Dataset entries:
----------------

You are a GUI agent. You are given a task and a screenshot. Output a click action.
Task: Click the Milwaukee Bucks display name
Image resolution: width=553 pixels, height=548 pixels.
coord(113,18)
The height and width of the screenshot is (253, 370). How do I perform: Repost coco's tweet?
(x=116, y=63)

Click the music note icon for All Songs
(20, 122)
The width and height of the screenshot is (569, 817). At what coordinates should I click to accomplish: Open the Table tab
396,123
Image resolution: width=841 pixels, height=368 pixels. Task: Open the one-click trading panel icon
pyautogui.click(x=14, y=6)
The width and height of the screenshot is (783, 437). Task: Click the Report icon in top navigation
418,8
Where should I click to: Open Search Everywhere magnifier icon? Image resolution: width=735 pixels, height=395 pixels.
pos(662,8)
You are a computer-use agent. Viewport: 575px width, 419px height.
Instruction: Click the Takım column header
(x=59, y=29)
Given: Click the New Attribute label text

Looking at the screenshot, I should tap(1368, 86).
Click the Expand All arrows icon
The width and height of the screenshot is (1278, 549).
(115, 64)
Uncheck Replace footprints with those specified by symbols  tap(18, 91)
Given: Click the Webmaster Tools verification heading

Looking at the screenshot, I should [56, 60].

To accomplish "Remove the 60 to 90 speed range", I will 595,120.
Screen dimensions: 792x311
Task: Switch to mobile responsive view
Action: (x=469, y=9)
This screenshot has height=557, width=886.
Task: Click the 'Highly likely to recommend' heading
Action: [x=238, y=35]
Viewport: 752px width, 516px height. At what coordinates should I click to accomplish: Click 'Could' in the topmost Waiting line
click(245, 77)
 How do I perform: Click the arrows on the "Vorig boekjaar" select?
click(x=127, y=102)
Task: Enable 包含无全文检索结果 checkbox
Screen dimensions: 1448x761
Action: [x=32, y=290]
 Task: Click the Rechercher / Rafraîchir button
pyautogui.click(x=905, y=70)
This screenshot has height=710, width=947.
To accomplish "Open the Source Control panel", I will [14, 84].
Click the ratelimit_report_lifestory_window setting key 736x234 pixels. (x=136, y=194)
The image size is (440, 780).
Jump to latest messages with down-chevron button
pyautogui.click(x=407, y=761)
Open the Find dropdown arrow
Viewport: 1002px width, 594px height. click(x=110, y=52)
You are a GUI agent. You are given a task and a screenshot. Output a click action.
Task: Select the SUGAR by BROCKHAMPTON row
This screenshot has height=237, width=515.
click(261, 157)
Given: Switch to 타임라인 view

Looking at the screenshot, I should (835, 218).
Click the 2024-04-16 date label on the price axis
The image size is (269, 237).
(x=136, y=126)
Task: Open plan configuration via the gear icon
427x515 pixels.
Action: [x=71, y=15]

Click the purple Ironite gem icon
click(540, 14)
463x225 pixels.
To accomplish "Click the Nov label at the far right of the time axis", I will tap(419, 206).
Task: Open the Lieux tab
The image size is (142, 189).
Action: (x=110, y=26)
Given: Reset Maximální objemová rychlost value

----------------

→ **WHAT THE TASK REQUIRES**
Leave out every line above except those from the line with "Task: Select the SUGAR by BROCKHAMPTON row" up to and including the line with "Task: Open plan", and copy those exactly.

→ **THE ANSWER**
Task: Select the SUGAR by BROCKHAMPTON row
This screenshot has height=237, width=515.
click(261, 157)
Given: Switch to 타임라인 view

Looking at the screenshot, I should (835, 218).
Click the 2024-04-16 date label on the price axis
The image size is (269, 237).
(x=136, y=126)
Task: Open plan configuration via the gear icon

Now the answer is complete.